Convert the rows below into a numbered list with one line per item, skipping any blank lines and leaving out the pictures.
= = = = = = =
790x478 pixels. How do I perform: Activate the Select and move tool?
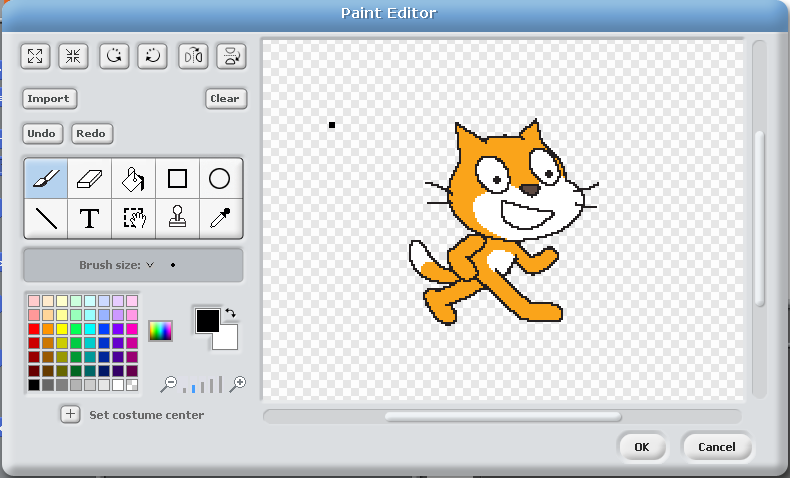tap(134, 218)
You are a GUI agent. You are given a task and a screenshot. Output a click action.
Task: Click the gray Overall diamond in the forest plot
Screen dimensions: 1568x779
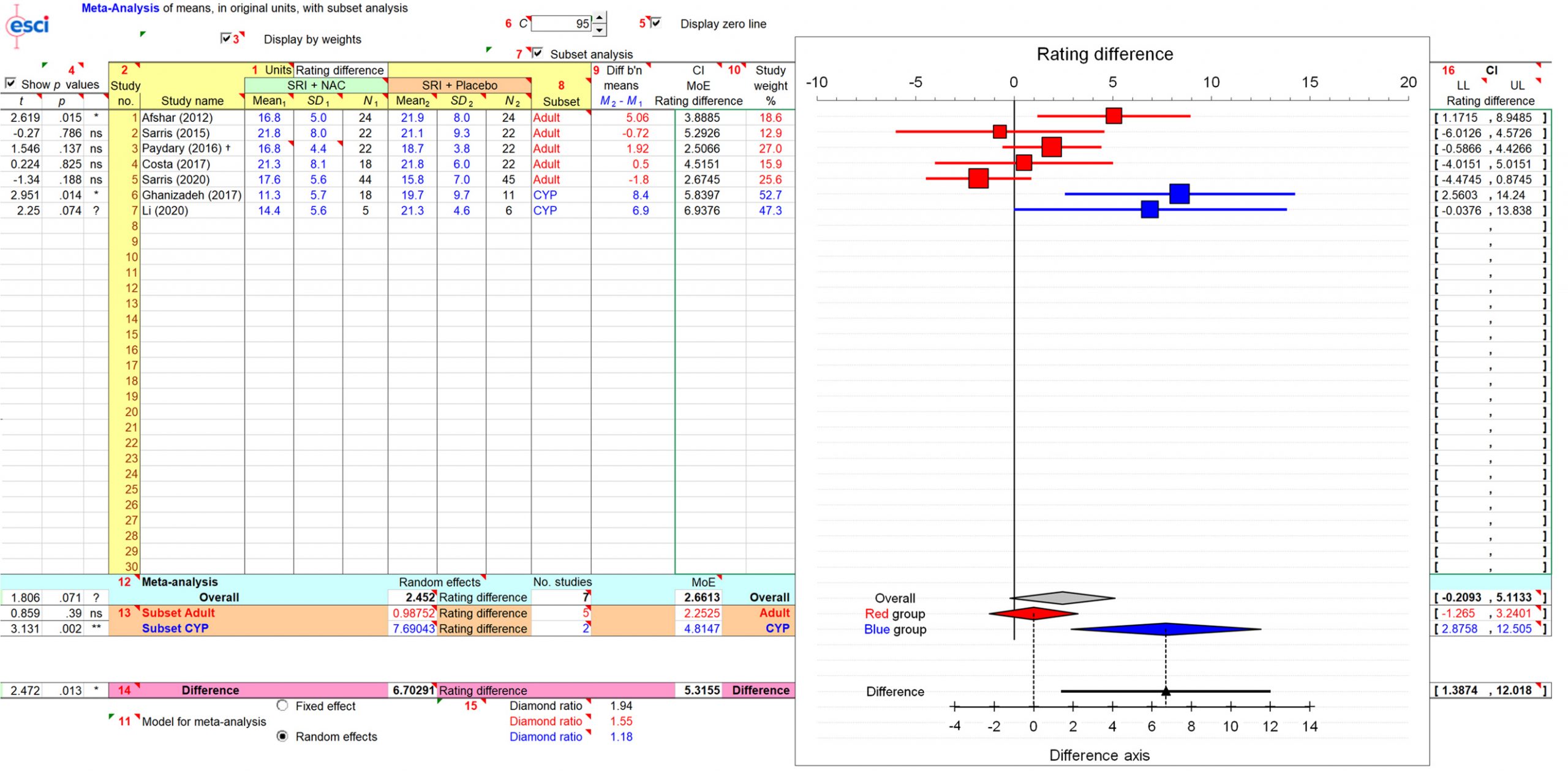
= = = = = = =
EXERCISE ANSWER —
1. 790x478 pixels. How do I perform: Activate the Select and move tool?
2. tap(134, 218)
3. You are a GUI agent. You are given a task and a screenshot. Output a click action.
4. Task: Click the gray Overall diamond in the forest plot
5. Screen dimensions: 1568x779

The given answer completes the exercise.